Him -Son Wendy

3.4K 398 8
                                    

Kami bertemu di bar yang sama bukan sekali dua kali. Aku bahkan ingat betul warna jaket biru pudarnya. Dia selalu duduk sendirian di ujung sana, meracau pilu  yang seperti akan mencekiknya.

Gelas demi gelas dia teguk dan merasakan pahit yang menyenangkan sekali tegukan. Pandangannya kosong. Menatap gelasnya yang semakin lama semakin habis.

Persetan dengannya, aku sendiri sedang terluka.

Mencintai seseorang yang mencintai gadis lain. Aku terlalu bodoh untuk tersadar dari kenyataan kejam ini. Gadis yang aku tak tahu siapa dia, dia pergi bersama lelakiku.
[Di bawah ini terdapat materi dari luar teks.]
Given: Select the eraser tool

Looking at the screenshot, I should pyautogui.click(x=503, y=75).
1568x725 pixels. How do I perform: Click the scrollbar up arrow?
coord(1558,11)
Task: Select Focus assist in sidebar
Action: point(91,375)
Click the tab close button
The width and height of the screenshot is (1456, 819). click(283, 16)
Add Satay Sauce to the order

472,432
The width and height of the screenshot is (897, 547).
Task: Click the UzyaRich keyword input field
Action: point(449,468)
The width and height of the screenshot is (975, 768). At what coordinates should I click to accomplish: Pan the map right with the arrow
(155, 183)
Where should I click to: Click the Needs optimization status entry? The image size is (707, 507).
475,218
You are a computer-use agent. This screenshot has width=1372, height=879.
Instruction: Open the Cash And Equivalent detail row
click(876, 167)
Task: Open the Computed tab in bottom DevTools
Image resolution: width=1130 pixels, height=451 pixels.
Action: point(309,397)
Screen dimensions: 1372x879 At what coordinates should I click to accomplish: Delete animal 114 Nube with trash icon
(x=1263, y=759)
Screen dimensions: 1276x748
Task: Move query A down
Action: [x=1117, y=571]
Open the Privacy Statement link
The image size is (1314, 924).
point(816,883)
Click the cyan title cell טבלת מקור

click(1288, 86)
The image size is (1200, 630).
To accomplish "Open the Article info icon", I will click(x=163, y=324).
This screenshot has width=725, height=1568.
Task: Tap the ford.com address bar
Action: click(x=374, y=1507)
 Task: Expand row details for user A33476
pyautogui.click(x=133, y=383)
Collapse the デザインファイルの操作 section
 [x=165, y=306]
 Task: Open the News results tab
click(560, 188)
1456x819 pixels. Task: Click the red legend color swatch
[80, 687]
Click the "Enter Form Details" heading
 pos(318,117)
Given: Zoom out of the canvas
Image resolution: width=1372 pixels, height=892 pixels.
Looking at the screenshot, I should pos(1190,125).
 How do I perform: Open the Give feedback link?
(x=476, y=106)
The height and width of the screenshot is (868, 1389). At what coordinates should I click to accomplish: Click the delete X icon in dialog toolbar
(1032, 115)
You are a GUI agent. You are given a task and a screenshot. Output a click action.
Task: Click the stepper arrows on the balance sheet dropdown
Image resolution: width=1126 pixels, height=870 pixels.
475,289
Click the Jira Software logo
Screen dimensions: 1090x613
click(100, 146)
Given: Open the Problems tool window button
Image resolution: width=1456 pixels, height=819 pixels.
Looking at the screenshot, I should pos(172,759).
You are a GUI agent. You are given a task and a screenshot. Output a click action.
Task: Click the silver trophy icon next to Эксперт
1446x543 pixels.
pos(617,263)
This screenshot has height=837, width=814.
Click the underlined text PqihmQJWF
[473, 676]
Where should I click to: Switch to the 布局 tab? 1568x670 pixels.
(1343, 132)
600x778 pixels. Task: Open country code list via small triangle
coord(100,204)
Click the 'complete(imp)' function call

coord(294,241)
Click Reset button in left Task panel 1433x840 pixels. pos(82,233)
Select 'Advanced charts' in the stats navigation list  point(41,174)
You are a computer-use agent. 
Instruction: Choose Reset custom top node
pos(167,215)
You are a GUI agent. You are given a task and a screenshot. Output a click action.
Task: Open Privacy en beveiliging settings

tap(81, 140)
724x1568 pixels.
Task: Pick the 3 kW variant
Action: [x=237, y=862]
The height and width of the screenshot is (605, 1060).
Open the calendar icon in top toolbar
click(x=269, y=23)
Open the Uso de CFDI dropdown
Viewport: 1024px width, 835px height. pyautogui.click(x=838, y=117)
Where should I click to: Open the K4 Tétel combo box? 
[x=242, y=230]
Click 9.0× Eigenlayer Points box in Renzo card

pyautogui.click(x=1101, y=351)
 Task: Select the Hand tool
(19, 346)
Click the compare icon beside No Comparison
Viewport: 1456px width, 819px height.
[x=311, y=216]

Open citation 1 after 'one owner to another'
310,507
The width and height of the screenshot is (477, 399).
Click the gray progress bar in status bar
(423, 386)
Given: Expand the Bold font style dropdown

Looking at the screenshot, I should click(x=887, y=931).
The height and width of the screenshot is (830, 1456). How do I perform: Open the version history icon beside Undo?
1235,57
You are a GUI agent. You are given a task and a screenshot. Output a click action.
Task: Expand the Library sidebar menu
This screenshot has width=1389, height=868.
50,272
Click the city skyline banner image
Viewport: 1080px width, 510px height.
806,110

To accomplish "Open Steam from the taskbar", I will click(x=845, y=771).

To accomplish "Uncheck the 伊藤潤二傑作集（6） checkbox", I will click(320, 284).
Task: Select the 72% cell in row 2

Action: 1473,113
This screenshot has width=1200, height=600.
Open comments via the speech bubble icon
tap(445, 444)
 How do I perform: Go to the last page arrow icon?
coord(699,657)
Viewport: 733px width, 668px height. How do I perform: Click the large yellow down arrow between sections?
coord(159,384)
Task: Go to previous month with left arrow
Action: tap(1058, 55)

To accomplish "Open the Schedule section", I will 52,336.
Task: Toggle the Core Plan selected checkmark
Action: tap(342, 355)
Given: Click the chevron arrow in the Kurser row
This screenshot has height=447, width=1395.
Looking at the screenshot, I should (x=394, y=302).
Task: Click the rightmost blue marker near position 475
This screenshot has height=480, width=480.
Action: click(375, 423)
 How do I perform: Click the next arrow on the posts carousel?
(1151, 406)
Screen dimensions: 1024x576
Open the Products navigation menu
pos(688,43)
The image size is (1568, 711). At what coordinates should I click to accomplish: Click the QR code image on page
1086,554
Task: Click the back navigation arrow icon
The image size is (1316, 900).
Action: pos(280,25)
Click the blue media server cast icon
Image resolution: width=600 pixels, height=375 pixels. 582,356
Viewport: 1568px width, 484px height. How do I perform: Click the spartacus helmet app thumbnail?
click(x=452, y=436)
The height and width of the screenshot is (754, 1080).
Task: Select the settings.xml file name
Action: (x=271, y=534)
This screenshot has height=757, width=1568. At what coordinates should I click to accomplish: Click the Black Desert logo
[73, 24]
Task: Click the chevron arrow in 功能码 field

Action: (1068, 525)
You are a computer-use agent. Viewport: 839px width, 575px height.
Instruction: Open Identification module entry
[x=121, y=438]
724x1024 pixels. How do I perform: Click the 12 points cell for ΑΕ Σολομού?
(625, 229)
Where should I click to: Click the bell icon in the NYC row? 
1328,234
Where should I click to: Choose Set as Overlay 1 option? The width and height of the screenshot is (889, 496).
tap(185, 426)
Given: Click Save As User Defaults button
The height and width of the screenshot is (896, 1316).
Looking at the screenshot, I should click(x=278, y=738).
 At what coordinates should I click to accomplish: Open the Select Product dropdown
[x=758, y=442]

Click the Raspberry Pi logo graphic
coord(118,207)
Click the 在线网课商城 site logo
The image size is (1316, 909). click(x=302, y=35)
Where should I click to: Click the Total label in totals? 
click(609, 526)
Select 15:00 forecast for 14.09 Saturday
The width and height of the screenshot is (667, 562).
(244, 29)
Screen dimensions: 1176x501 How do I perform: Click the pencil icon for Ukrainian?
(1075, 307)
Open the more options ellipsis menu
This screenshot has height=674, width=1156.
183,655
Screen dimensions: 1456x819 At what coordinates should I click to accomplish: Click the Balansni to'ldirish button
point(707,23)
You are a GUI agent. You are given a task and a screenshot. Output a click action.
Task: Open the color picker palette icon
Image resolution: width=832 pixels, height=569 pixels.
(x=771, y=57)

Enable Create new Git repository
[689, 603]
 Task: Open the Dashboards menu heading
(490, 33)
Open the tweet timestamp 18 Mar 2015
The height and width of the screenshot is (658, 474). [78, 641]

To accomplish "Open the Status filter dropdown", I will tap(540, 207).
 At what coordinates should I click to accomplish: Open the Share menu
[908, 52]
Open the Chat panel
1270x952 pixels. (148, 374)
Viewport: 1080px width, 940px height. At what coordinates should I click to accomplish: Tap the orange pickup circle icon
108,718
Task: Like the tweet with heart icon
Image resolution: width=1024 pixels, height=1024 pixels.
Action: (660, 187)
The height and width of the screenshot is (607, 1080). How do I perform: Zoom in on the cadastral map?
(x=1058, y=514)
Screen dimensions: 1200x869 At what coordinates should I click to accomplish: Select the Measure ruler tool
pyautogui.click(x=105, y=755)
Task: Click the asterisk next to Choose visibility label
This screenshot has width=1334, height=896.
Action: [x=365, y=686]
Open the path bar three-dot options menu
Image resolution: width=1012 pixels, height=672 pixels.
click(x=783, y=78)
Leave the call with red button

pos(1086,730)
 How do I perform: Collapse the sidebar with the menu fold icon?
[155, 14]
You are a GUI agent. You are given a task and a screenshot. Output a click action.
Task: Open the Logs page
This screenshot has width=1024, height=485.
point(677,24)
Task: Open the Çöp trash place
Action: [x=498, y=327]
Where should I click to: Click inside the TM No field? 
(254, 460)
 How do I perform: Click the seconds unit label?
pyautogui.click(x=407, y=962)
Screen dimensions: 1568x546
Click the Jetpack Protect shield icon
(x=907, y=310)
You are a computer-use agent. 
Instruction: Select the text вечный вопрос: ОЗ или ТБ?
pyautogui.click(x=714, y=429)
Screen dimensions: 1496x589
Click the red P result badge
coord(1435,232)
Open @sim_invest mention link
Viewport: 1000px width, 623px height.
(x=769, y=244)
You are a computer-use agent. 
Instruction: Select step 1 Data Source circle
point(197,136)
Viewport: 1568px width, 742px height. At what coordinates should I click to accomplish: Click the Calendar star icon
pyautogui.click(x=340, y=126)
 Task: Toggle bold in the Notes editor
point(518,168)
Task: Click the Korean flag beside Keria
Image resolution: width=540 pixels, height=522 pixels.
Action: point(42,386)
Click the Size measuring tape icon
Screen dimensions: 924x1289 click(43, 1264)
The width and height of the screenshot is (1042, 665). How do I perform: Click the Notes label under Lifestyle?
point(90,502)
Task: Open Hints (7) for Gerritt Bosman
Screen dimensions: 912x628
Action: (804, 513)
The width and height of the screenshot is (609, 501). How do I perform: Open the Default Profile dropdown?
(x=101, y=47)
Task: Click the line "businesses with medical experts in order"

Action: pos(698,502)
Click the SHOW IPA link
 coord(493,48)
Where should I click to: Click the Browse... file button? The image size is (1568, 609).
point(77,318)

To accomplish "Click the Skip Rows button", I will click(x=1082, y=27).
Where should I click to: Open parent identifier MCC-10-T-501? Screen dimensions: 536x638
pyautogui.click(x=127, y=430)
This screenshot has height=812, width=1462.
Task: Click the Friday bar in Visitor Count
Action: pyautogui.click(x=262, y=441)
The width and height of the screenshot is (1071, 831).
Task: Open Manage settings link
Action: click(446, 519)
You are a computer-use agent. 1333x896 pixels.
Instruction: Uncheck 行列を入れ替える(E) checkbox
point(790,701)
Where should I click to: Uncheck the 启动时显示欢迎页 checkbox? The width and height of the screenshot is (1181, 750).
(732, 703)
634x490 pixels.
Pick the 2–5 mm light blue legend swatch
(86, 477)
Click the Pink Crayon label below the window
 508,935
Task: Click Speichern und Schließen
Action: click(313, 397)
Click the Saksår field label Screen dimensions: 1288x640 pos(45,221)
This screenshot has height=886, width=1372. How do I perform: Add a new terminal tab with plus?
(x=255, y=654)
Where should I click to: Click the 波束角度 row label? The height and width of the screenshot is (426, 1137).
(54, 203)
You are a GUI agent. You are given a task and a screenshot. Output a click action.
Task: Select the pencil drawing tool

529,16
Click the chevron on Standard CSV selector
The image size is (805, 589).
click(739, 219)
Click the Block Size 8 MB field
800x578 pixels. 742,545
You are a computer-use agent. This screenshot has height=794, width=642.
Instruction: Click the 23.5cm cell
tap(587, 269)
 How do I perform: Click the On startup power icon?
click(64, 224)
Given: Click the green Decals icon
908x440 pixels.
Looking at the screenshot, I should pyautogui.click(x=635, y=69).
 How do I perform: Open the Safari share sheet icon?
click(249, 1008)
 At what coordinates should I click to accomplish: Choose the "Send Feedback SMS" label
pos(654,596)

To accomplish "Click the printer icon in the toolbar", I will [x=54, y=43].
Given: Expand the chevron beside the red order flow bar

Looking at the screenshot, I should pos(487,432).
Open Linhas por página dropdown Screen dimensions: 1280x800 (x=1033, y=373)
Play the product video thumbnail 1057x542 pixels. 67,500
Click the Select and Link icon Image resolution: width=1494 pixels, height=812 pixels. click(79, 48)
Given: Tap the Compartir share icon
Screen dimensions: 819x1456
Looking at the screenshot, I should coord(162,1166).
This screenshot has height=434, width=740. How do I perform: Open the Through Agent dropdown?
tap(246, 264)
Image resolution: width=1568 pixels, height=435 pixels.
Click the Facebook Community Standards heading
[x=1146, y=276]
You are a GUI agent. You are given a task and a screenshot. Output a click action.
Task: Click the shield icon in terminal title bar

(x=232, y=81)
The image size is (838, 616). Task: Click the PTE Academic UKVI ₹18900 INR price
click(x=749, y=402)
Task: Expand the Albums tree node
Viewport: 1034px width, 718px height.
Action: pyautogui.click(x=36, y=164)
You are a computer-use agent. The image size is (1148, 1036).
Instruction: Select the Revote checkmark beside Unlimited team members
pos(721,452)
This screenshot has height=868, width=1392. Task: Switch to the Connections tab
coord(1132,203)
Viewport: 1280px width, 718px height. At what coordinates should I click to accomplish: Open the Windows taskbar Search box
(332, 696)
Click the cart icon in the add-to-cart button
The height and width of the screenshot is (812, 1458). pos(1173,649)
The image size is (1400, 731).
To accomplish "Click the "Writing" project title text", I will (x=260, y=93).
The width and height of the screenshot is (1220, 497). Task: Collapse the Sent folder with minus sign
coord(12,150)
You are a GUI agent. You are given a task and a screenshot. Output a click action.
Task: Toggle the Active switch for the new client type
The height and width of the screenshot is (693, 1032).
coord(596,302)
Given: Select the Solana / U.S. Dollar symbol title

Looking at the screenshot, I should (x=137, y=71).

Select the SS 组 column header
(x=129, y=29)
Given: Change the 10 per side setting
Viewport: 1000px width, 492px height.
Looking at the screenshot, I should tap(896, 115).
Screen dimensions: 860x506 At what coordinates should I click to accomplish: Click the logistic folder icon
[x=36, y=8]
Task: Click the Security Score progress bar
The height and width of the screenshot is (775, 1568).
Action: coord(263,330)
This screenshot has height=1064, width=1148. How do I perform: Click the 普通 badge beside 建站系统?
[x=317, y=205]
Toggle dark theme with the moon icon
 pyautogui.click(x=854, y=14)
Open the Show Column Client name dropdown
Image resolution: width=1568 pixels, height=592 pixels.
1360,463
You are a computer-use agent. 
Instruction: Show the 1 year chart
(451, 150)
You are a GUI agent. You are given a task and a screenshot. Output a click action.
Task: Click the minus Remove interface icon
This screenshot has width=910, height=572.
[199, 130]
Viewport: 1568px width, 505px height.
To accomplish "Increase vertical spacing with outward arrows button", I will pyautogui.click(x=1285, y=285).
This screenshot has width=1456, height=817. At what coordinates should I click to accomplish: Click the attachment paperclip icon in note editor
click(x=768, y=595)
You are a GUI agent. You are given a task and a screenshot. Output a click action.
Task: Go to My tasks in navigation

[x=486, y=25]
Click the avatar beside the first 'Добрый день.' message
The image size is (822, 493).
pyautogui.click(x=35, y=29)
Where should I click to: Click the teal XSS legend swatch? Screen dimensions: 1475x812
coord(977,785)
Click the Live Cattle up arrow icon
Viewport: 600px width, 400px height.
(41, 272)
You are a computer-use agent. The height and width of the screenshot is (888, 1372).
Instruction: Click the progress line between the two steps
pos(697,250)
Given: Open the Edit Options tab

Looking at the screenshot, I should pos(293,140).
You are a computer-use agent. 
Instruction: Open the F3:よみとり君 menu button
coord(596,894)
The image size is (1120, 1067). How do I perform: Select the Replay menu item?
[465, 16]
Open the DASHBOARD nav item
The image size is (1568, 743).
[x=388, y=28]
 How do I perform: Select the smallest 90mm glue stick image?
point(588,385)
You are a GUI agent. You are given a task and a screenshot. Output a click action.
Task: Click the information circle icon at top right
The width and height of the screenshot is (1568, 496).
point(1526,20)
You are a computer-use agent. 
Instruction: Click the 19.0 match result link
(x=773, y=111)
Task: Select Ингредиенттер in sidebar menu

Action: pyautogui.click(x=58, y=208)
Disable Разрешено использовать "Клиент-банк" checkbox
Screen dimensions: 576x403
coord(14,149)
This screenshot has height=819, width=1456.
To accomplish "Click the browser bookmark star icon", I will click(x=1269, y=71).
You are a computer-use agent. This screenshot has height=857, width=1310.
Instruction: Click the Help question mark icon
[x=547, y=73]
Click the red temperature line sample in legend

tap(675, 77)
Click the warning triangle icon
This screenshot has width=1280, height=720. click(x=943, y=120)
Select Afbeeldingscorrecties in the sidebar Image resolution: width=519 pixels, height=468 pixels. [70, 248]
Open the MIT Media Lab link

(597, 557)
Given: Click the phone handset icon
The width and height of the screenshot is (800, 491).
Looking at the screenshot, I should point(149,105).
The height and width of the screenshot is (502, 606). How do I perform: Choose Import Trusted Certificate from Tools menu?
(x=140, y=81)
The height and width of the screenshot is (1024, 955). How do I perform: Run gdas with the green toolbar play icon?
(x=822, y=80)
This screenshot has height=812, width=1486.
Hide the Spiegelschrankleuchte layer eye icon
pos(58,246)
Harapanku selalu kosong tiap aku mencobanya. Dia menarikku dalam rindu yang teramat tinggi dan menghentakkanku sampai pada luka yang teramat dalam pula. Menjarah tiap inci perasaanku agar berlari padanya.

Aku sepenuhnya sadar aku salah. Memberontak pun kurasa tak sanggup. Entah ikatan macam apa  yang membuatku tak pernah bisa memutus apapun darinya. Mencintainya rupanya sakit.

Jiho memelukku erat seolah dia ingin memilikiku seutuhnya. Tapi, aku sempat lupa bahwa dia bisa melepasku kapan saja. Bodoh.

Lelaki itu selalu berhasil membuatku menelan harap buta. Tidak pernah peduli sementara aku mulai menangis darah sekali pun.

Aku diam seperti orang bodoh, tak tahu apapun. Tiba-tiba saja semuanya datang tanpa kuduga sebelumnya. Terlanjur percaya dan berakhir terluka. Aku benci pernah mencintainya.

Sampai suatu malam aku terduduk di samping seseorang yang sudah tak asing bagiku. Malam itu menjadi pertama kalinya aku bicara dengannya. Dia sudah mabuk berat dan aku tidak peduli.

Aku setengah sadar saat membawa laki-laki itu ke mobilku dan membawanya ke apartemen Taehyung. Bocah itu tidak ada di sana. Jadi, aku langsung membawanya ke kamar Taehyung dan menidurkannya di sana.

Kepalaku mulai pusing. Lelaki itu juga masih memegang lenganku dan menyuruhku berbaring di sampingnya. Dia menyebut nama seseorang. Kupikir dia kekasihnya.

Mataku juga tak kuasa menahan kantuk. Membuatku berakhir tidur satu ranjang dengannya.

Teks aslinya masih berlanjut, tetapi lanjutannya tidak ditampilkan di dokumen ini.